§ Problem requirements:
Lines from the one containing "Given: Click the" through the last line of the data are to be returned exactly, both ends included, minus any pictures.

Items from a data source
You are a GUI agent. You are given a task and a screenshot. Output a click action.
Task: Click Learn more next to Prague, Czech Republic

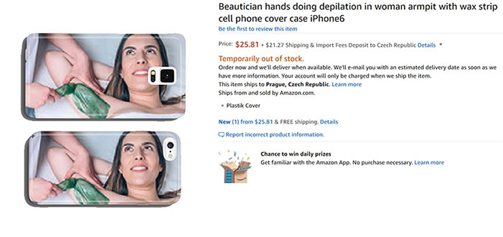pos(346,84)
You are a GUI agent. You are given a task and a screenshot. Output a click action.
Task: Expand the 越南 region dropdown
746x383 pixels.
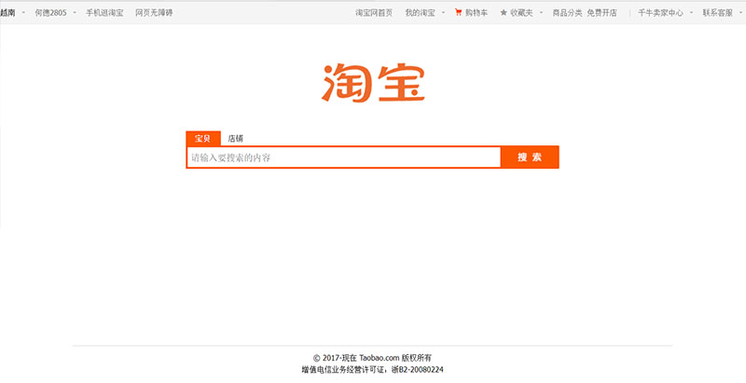(x=23, y=13)
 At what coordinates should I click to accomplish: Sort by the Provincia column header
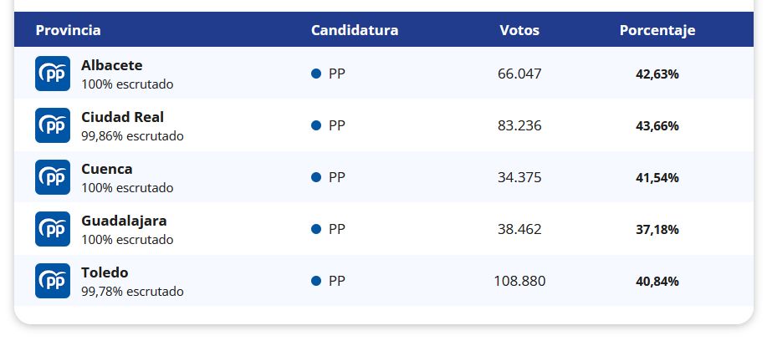click(x=68, y=30)
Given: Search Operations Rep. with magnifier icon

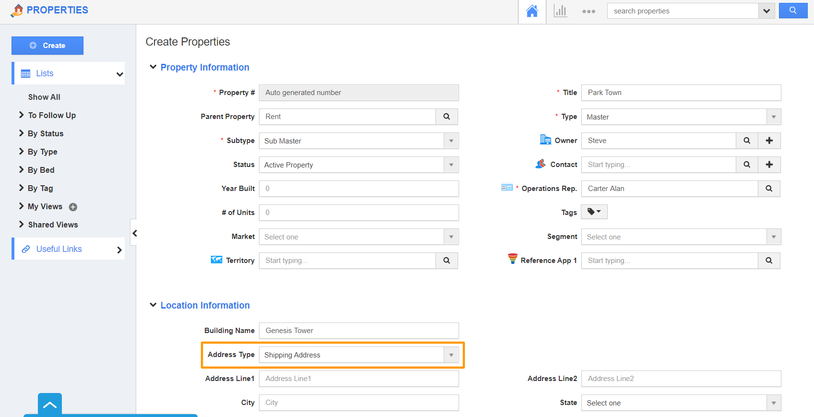Looking at the screenshot, I should (769, 189).
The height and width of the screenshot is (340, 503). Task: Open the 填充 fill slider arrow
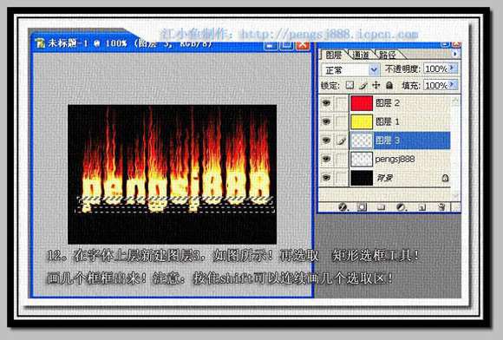click(x=453, y=85)
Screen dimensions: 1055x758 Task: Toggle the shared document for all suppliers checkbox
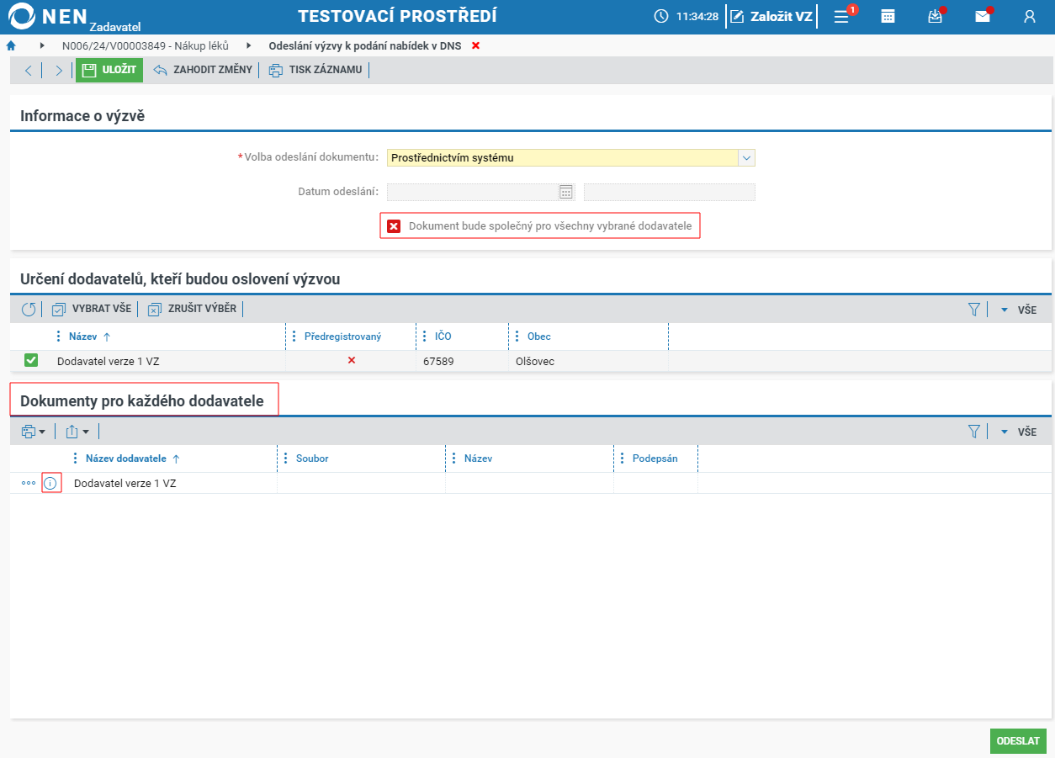(394, 226)
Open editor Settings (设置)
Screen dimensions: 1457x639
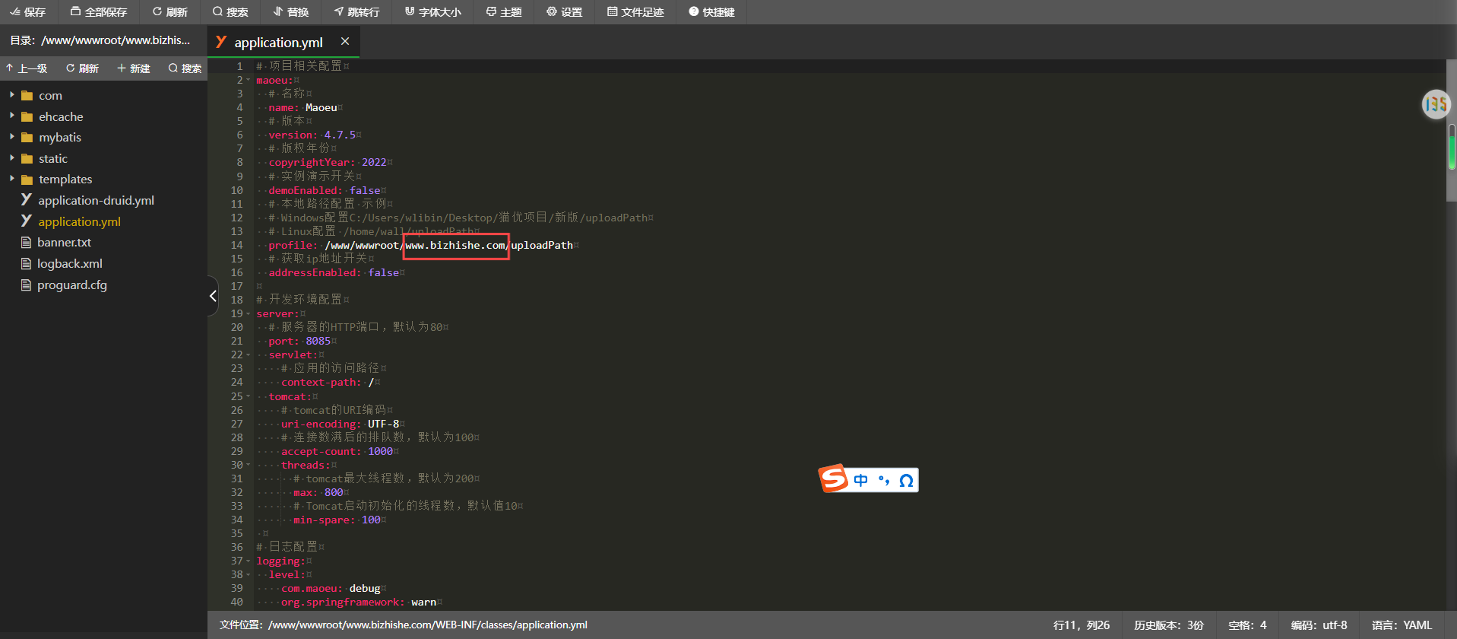click(552, 12)

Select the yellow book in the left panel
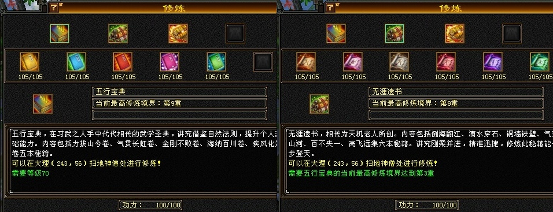(x=29, y=62)
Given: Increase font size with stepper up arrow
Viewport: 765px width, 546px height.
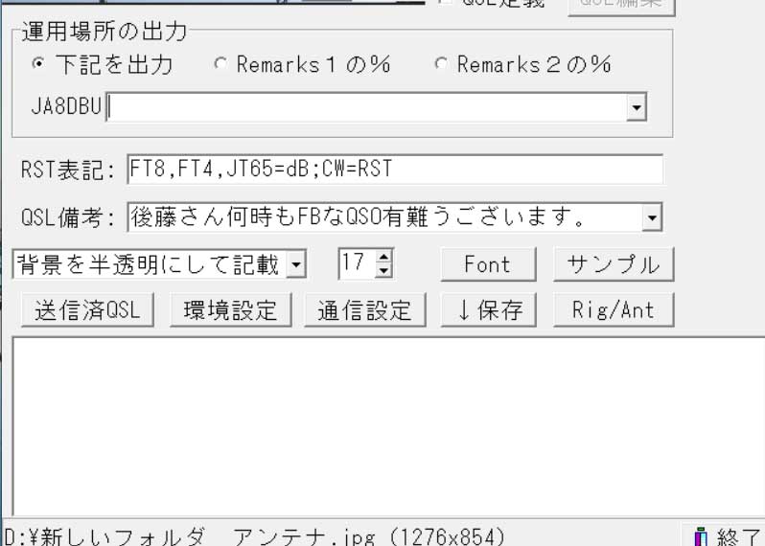Looking at the screenshot, I should (384, 257).
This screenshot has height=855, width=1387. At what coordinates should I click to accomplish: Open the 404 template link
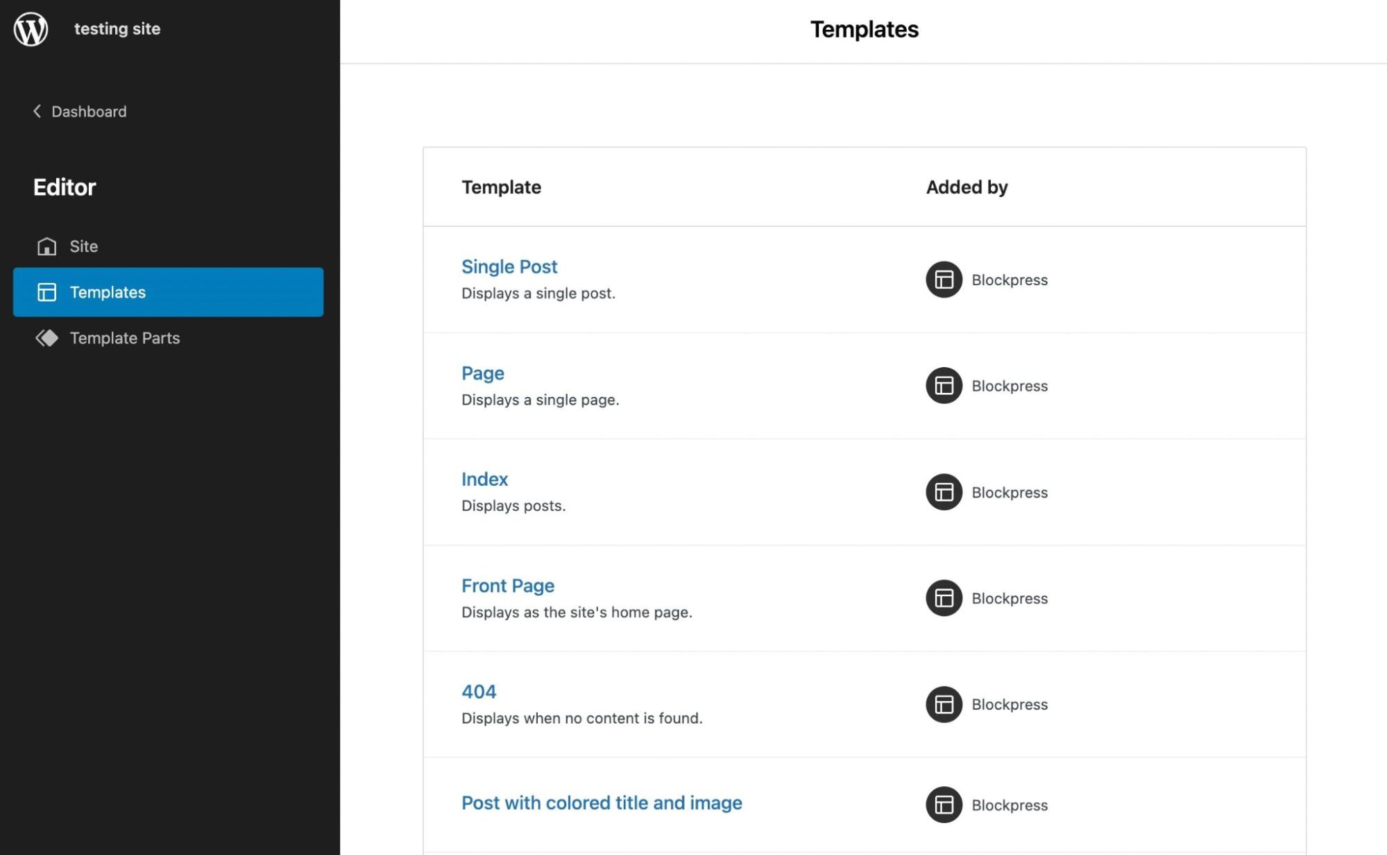pos(479,692)
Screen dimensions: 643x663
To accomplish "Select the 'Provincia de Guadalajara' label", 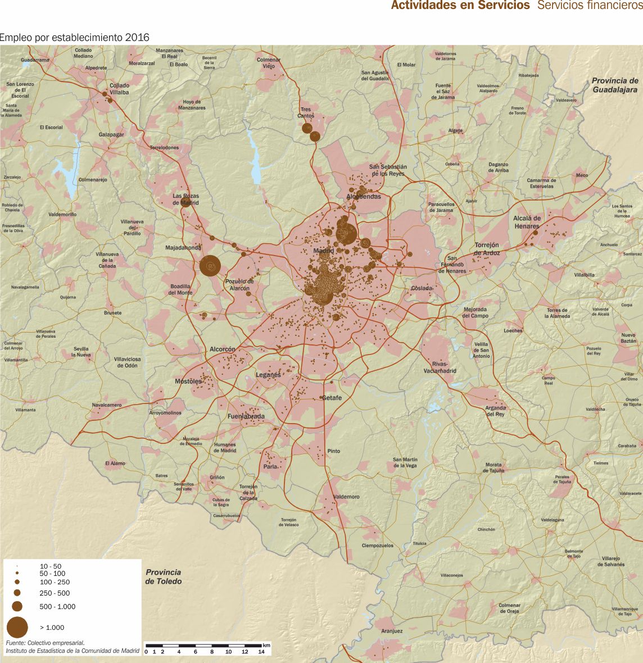I will click(615, 85).
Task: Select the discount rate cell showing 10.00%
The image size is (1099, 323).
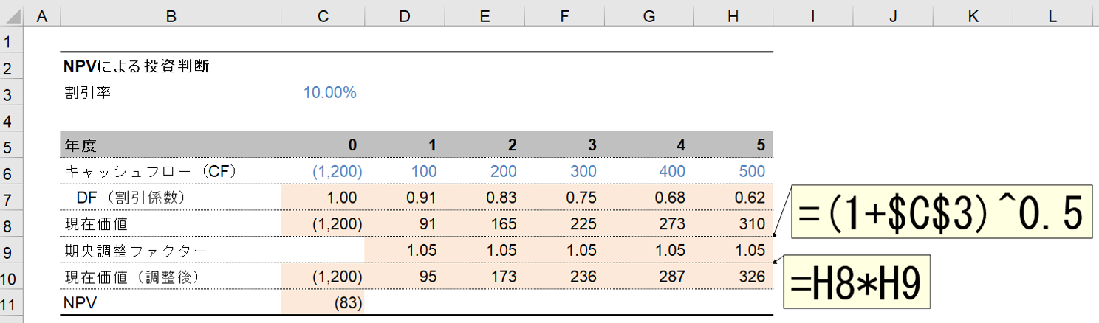Action: (x=329, y=93)
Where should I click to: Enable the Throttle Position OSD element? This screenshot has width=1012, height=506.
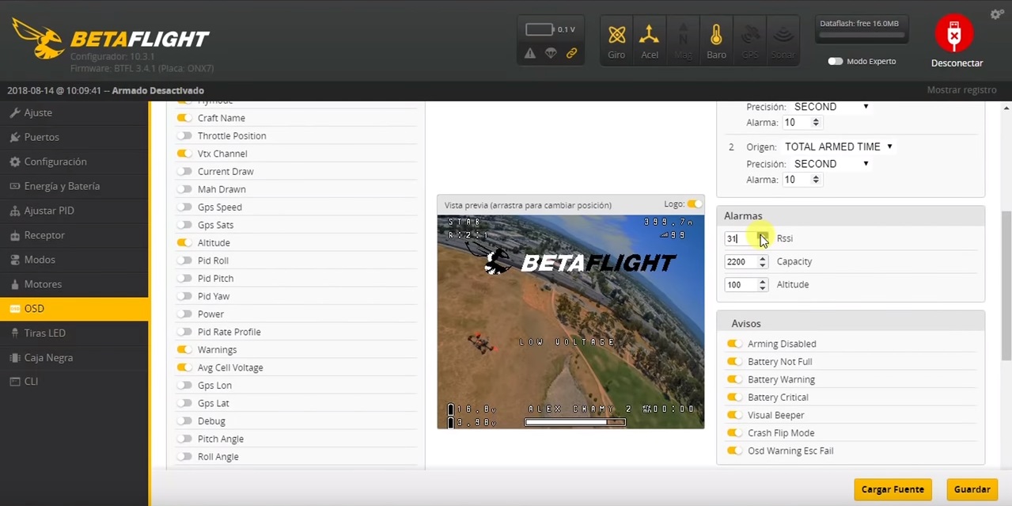184,135
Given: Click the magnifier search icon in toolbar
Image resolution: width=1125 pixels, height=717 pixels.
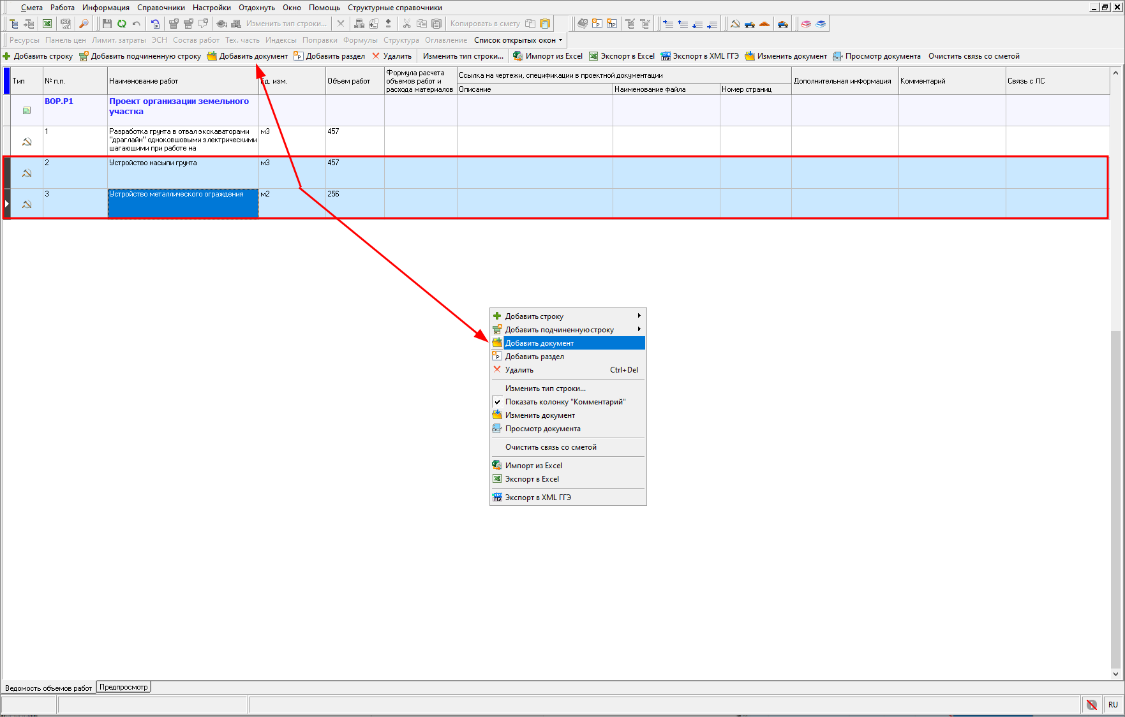Looking at the screenshot, I should click(84, 24).
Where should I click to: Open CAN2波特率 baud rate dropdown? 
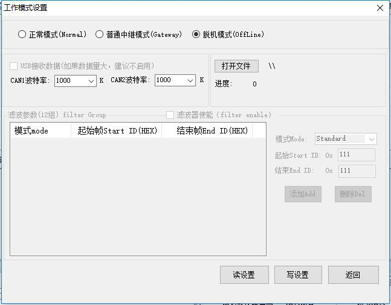point(175,80)
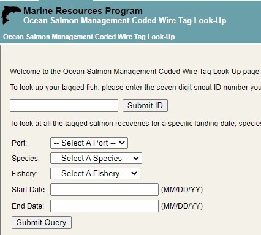Click the white Coded Wire Tag Look-Up subtitle
This screenshot has height=235, width=261.
tap(125, 21)
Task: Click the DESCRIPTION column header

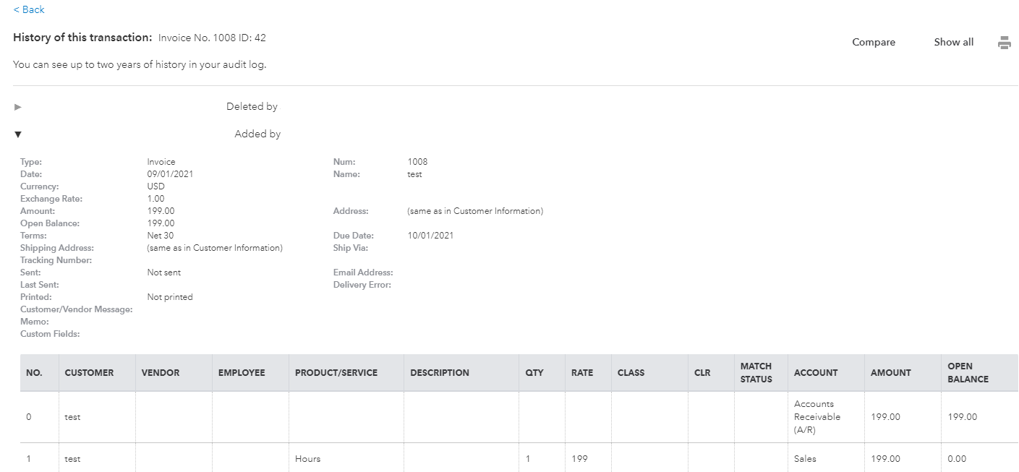Action: pyautogui.click(x=439, y=373)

§ Task result:
Given: Click the magnifier search icon in toolbar
Image resolution: width=1125 pixels, height=717 pixels.
Looking at the screenshot, I should click(84, 24).
Where should I click to: Open CAN2波特率 baud rate dropdown? 
point(175,80)
Click the white Coded Wire Tag Look-Up subtitle
This screenshot has height=235, width=261.
tap(125, 21)
Task: Click the DESCRIPTION column header

Action: pyautogui.click(x=439, y=373)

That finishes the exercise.